ITK signals via HRas to induce IRF4 during Tr1 cell development
We and others have found that ITK is required for activation of the MAP kinase (MAPK) ERK on TCR engagement in an ITK kinase dependent manner20,31. Similarly, MAP kinase JNK activation is also severely impaired in Itk−/− T cells stimulated through the TCR32. While TCR signals activate Ras signalling, and the role of Ras in immediate TCR signalling is subtle, Ras is required for Th1 protective immunity during Leishmania major infection and Th2-mediated allergic asthma33 in mouse models. Whether Ras/MAPK signalling plays a role in Tr1 cell differentiation, in particular, downstream of ITK is unclear. We found that MAPK inhibitors, including ERK, JNK and p38 inhibitors, as well as Ras inhibitor diminished IL-10 induction during Tr1 cell differentiation (Fig. 9). While these inhibitors do not grossly impair T cell activation, they significantly reduced the expression of IRF4 during Tr1 differentiation (Fig. 9).
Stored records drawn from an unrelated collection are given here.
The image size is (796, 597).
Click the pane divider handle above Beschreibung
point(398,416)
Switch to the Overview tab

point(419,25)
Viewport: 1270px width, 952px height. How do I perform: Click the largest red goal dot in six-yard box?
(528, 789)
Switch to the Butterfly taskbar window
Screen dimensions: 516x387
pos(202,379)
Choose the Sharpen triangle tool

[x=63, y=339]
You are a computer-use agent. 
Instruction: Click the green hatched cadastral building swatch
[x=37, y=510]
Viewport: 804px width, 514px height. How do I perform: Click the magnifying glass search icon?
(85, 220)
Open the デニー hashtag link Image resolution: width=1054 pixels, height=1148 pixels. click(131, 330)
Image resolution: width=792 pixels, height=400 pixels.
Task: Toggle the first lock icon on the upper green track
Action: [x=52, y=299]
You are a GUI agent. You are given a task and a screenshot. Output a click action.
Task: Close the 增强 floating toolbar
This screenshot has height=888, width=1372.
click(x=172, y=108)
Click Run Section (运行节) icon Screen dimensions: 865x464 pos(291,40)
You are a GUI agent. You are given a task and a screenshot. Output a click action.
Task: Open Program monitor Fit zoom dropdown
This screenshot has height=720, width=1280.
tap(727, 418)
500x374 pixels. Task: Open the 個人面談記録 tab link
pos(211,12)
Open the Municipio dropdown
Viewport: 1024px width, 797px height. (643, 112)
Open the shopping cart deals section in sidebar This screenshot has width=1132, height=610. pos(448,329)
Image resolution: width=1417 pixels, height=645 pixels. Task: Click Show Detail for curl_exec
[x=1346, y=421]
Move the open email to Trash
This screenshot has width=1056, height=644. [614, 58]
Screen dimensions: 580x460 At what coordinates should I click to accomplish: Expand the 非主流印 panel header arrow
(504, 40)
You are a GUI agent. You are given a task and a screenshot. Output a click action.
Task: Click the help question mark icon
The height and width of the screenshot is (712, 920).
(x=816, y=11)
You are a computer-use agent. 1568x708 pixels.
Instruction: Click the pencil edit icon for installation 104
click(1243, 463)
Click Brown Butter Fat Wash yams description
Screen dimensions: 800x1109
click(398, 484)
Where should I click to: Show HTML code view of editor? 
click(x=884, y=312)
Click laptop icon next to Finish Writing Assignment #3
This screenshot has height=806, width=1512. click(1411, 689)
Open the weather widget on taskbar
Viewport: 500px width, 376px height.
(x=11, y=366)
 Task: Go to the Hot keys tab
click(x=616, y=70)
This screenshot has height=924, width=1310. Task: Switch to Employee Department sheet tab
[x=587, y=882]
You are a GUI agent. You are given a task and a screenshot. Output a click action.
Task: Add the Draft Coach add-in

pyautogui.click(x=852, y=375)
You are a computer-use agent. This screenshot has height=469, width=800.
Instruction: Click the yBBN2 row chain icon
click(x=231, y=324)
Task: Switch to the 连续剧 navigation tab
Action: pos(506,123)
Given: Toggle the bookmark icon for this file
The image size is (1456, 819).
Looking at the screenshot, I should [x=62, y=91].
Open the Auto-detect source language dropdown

Retroviral transduction-mediated expression of WT HRas can rescue Tr1 cell development and level of IL-10 expression in the absence of ITK, which is further enhanced by the expression of the constitutively active HRasG12V mutant (Fig. 10a,b). Note that the expression of Ras also rescues the level of IRF4 expression in the Itk deficient cells, suggestive of a functional rescue (Fig. 10c).
Our data presented in this report support a requisite role for ITK in Tr1 cell development in both mouse and human. Most importantly, the activity of ITK is required for the suppressive function of Tr1 cells. This function is executed through the kinase activity of ITK, and its down-stream signals through HRas activation and IRF4 expression.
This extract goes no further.